By Jack Stubbs
San Francisco, and the Bay Area more generally, is often recognized as one of the nation’s foremost cities when it comes to delivering cutting-edge commercial real estate projects, especially when it comes to environmental sustainability. Many recent and in-the-works project teams look to accomplish adaptive reuse developments by incorporating more modern design elements into existing historic structures.
TEF Design, a San Francisco-based architectural design firm, recently announced the completion of Larkin Street Substation Expansion, a a 12,200-square-foot electrical switchgear building that provides a modern addition to the existing historic 1962 substation building, which was designed by PG&E to supply power to the northeastern part of the city.
The team for the project — located on Eddy Street between Larkin and Hyde in the Tenderloin neighborhood – included Plant Construction Company LP (general contractor); Creo Landscape (landscape architecture); BFK Engineers (civil engineering); Rutherford + Chekene (structural engineering); MHC Engineers, Inc. (MEP engineering); Horton Lees Brogden Lighting Design (lighting); Urb-in (utility consultant/owner’s representative); and Thornton Thomasetti (sustainability consultant).
The Substation Expansion – which broke new ground as the first Net Zero Energy (NZE) targeted electrical substation building in the United States – incorporates several unique, environmentally-conscious design features that distinguish it from other projects of its kind, explained Paul Cooper, Principal-in-Charge at TEF Design.
“What I would say about the environmental significance [of the project] is that it went back to basic environmental tenets, natural ventilation is used…and LED technology and timed lights ensure that the systems in the building use the least amount of power,” he said. “The equation [involved] really looking at a building in a way that really hasn’t done that seriously in the [same] environmental way.”

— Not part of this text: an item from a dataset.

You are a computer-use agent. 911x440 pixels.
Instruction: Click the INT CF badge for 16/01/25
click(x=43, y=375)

The project includes several noteworthy elements that contribute to the environmentally-conscious thinking that went into the design process. The utilitarian structure features street-facing facades comprised of ribbed panels and a living green wall. The ribs on the surface cast changing shadows throughout the day, and the sloped panels are embedded with lighting fixtures that at night express the city’s electrical power grid.
On top of the building, 60-watt solar panels offset the building’s energy consumption, and large vents at its base help eliminate the need for artificial cooling methods, ultimately reducing the building’s overall energy load by 40 percent.

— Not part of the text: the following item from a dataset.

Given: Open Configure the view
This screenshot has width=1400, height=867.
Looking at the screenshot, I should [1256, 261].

The various design moves are meant to reflect the surrounding Tenderloin neighborhood, detailed Cooper. “There was a lot of care given to the front façade…the Tenderloin is kind of a green desert and doesn’t have a lot of parks or green space. Speaking with PG&E, we thought it was important to give the neighborhood some biophilia and some sort of green element that could be seen,” he said.

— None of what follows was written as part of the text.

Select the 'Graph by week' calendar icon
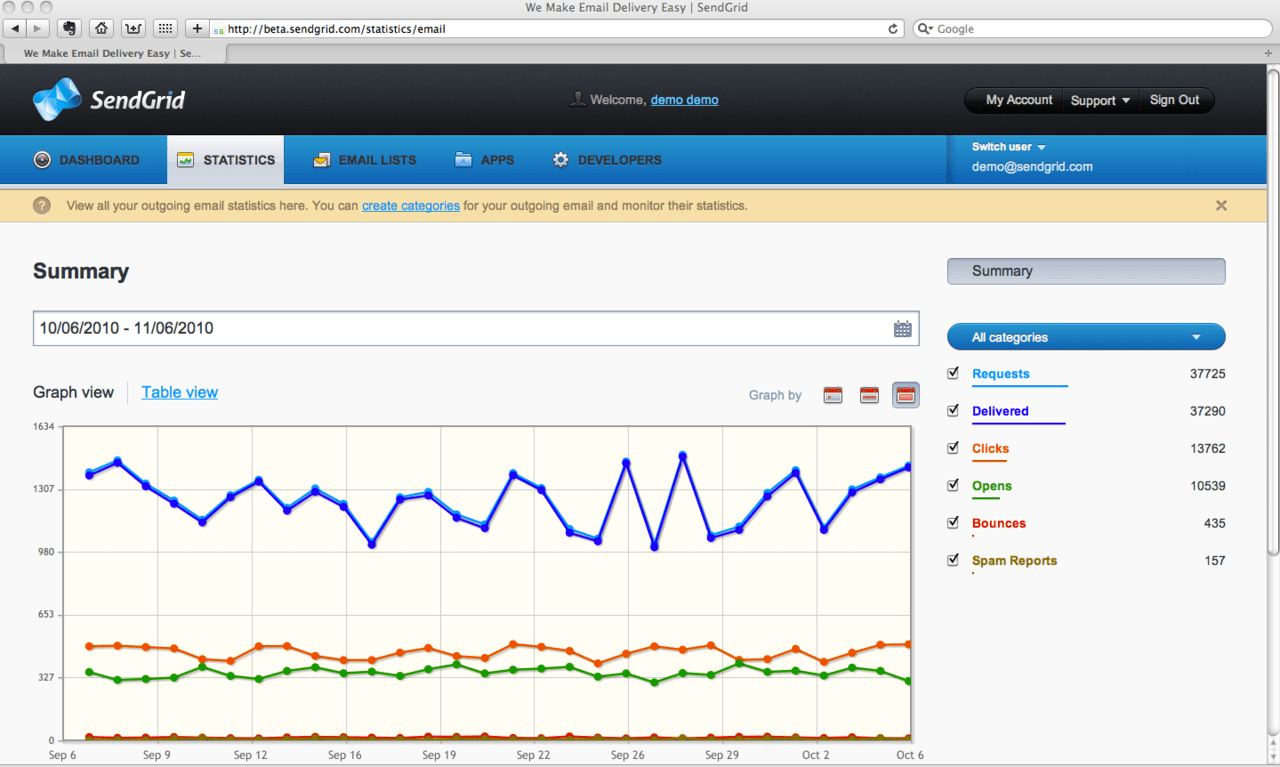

The design team also looked to incorporate elements that would allow the expansion to conform with the adjacent historic substation building – originally built in 1962 – and the long-term fabric of the neighborhood. “We wanted to ensure that it was dynamic for the neighborhood…which historically had a lot of neon lights in it throughout its evolution…so we were pulling from these neon lights and trying to make it more dynamic,” Cooper added.
Beyond the city limits of San Francisco, the project also set an important benchmark and precedent. The expansion became the first targeted net-zero electrical switchgear utility building to get a rating from the International Living Future Institute’s (ILFI) Living Building Challenge, an initiative that looks to incentivize new developments to achieve greater sustainability through various design- and strategic factors including climate, building characteristics and community context.
“When we first started this project, we wondered whether we should do LEED, which didn’t have any [initiatives] for an unoccupied building…ILFI also didn’t have anything for a non-occupant building, but said at the time that they would work with us to incorporate this [project] into the ILFI rating system,” Cooper said.
Ultimately, the hope is that projects like the Larkin Street Substation Expansion will set a positive precedent for other developments throughout San Francisco and beyond, given the rising importance of environmentally-conscious efforts across the board, thinks Cooper.
“[Everyone] helped to create a piece of architecture that gives back to the community…I would hope that this sparks a real re-interest in utility buildings contributing to the urban environment…all buildings in our environment contribute to it, whether in the Tenderloin or another part of the city, they’re all important.”